═════ DATA TO EXAMINE

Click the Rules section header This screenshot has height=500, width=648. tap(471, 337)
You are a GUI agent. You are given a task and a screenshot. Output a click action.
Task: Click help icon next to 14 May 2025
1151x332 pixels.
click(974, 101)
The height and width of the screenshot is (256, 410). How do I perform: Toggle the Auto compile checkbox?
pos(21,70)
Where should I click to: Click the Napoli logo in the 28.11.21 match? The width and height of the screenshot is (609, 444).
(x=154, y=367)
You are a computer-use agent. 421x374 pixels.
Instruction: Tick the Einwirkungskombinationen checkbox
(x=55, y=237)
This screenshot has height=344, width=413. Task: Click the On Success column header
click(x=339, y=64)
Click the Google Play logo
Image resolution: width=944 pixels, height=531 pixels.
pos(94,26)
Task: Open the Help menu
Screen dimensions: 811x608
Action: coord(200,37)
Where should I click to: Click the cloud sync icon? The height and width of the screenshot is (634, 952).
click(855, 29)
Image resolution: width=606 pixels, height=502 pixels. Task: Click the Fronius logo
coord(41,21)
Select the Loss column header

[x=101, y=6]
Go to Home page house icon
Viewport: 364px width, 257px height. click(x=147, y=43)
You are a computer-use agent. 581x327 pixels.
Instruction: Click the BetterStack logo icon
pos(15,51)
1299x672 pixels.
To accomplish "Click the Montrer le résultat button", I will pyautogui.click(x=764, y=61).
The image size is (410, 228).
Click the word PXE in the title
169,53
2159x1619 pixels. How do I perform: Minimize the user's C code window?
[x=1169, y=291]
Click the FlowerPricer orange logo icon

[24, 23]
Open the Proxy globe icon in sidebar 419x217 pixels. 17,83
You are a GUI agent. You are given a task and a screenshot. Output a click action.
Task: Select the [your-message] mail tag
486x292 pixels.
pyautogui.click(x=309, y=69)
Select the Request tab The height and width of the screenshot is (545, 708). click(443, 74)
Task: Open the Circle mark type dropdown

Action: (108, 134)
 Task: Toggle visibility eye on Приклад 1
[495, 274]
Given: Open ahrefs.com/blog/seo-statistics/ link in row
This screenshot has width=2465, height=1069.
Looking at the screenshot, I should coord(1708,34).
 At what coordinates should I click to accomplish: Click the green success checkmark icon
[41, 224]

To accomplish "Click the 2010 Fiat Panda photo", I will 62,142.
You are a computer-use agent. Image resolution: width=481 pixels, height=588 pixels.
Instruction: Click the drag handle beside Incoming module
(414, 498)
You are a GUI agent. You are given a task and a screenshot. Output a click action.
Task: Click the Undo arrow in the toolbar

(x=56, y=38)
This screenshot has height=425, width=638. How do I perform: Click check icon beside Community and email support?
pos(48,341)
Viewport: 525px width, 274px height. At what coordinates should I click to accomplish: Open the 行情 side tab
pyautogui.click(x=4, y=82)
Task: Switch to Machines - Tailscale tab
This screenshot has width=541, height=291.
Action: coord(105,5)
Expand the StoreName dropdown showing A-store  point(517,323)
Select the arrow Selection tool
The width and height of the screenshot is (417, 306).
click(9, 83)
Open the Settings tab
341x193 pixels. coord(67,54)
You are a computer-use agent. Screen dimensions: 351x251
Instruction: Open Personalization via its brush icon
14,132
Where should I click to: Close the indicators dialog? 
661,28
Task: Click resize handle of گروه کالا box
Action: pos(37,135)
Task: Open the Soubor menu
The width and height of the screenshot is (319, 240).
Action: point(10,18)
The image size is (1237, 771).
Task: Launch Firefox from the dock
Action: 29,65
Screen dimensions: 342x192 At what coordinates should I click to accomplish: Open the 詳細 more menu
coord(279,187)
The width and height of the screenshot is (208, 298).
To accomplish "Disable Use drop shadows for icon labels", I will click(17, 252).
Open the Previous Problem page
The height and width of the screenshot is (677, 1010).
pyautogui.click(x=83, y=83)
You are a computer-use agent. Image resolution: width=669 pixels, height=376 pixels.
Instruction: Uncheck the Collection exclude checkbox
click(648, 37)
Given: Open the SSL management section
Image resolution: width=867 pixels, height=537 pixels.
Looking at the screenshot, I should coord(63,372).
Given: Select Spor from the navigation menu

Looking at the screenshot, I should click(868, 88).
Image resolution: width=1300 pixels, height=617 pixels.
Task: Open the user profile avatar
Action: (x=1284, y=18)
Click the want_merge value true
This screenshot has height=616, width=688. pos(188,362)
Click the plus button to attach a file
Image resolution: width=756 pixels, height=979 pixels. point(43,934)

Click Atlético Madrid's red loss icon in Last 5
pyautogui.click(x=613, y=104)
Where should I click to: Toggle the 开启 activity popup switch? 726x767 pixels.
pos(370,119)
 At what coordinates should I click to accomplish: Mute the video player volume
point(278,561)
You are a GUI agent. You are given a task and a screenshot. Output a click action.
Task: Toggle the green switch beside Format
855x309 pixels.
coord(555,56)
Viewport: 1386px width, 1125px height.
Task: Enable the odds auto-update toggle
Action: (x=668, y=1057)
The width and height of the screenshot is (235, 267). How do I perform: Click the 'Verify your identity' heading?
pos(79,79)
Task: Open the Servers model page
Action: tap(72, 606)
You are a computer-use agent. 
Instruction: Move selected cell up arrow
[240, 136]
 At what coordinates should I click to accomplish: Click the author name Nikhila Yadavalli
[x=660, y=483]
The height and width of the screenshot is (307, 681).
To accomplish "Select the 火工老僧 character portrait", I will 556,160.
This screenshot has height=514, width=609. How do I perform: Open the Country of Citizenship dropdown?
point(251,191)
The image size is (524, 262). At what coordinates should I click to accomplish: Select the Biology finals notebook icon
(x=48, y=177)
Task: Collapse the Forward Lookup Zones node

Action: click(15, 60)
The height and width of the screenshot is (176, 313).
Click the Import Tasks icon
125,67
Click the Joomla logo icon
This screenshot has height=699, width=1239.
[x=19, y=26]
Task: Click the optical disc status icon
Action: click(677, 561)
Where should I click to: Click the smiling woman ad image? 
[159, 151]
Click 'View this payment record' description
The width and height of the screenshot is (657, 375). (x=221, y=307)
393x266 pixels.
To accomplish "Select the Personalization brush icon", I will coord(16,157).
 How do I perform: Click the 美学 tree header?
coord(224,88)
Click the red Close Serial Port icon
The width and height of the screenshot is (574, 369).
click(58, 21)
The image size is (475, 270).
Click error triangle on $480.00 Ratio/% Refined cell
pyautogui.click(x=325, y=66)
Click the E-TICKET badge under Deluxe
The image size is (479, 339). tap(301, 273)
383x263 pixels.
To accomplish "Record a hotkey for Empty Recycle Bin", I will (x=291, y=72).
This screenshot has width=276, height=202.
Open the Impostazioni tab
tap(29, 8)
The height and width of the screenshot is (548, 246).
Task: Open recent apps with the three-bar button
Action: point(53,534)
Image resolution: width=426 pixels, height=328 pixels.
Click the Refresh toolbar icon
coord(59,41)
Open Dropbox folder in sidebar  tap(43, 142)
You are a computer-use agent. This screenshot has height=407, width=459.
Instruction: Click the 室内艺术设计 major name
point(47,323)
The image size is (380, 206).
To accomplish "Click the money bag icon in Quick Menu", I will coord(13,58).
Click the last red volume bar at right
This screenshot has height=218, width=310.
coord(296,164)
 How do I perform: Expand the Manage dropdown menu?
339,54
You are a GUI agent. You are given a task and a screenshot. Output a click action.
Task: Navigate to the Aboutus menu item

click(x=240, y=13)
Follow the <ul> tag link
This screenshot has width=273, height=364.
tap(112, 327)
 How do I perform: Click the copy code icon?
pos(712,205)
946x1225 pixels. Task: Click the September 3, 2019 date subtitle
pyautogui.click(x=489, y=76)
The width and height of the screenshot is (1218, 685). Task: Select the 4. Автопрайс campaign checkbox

══════════

[BRIEF]: Select and copy each line from the data that includes the word "sidebar".

[OUTPUT BELOW]:
Open the Proxy globe icon in sidebar 419x217 pixels. 17,83
Open Dropbox folder in sidebar  tap(43, 142)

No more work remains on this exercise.